23 Mars 2013
March 22, 2013
The operator of the crippled Fukushima No. 1 Nuclear Power Plant suspects that the power outage that knocked out the plant's cooling systems for spent fuel pools was likely caused by a short circuit blamed on a small animal, revealing the utility's insufficient measures against those creatures.
A Tokyo Electric Power Co. (TEPCO) investigation found that a short circuit in a makeshift power switchboard -- which was installed two months after the March 2011 outbreak of the Fukushima nuclear disaster as part of a temporarily outdoor facility -- was likely caused by a small animal. The switchboard had no backup power sources.
It was the plant's first major blackout that affected multiple facilities for longer than 24 hours since the onset of the nuclear crisis, sending shivers throughout the country. The switchboard is connected to the cooling systems for the spent fuel pools of the No. 3 and No. 4 reactors as well as a shared pool, according to TEPCO. The malfunction of the switchboard is suspected to have further affected other equipment connected to it by cables.
The destroyed switchboard was one of four brought in by trailer, and was the last one in operation as TEPCO worked to replace the temporary outdoor switchboards with those inside reactor buildings. The work was scheduled to be completed by the end of the current fiscal year, or later this month.
A shutdown of the cooling systems for spent fuel pools causes fuel temperatures to rise, evaporating coolant water and eventually exposing fuel to bring about meltdowns. While multiple power sources are secured for the cooling systems of nuclear reactors, there were no reserve power sources for the spent fuel pools.
"It takes time for temperatures to rise in spent fuel pools even if their cooling systems are down. There is no need to take the same emergency countermeasures as those for nuclear reactors," TEPCO spokesman Masayuki Ono said.
The blackout also revealed TEPCO's lack of measures against small animals, such as the use of rodent deterrents and other medical agents. Because the switchboard's container has a half-open door to lead in cables, "it leaves the system vulnerable" to place the switchboard outdoors compared to inside the highly-sealable plant buildings, said TEPCO officials.
**********
Please decide whether each statement agrees with the Fukushima blackout article above, answering yes or no and quoting the article's deciding words. (a) The makeshift switchboard had backup power sources. (b) The destroyed switchboard was one of four brought in by trailer. (c) The switchboard is connected to the cooling systems for the spent fuel pools of the No. 3 and No. 4 reactors.

- _COLLECTED DATA_
**********
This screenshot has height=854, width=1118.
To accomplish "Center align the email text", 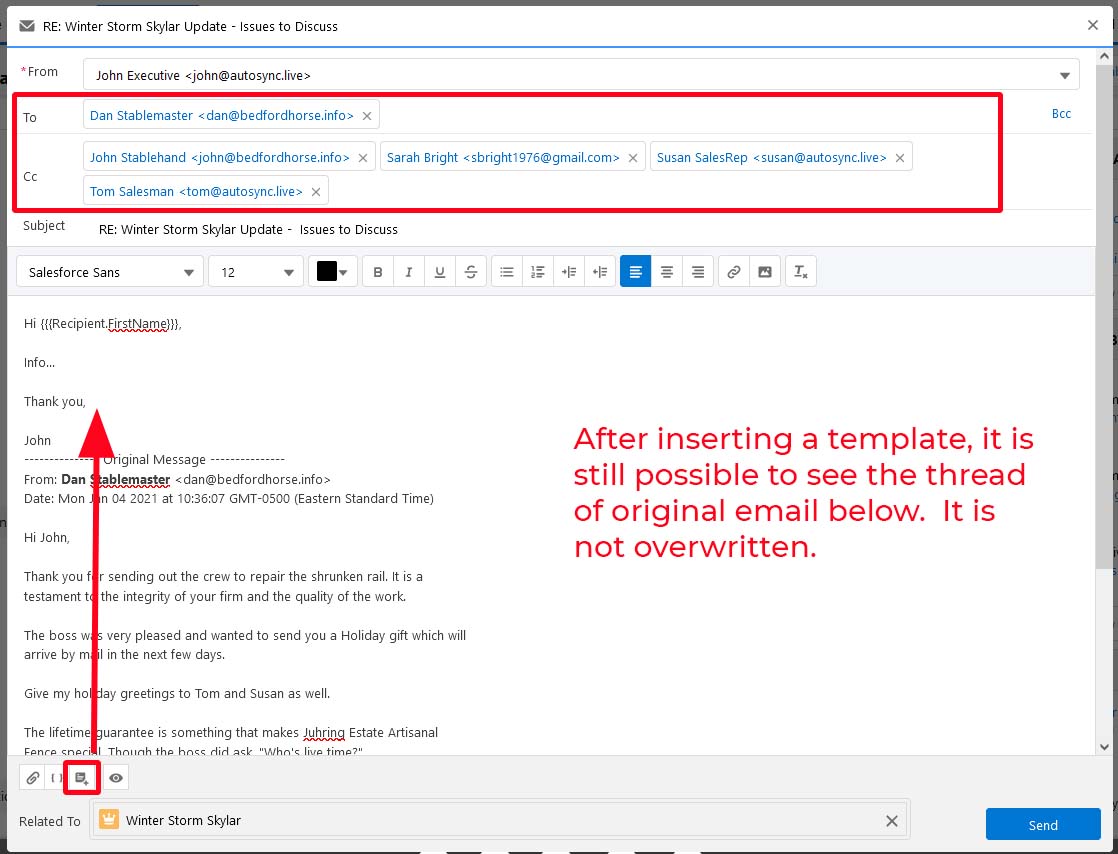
**********
- _SOLUTION BELOW_
(a) No: "The switchboard had no backup power sources."
(b) Yes: "The destroyed switchboard was one of four brought in by trailer"
(c) Yes: "The switchboard is connected to the cooling systems for the spent fuel pools of the No. 3 and No. 4 reactors"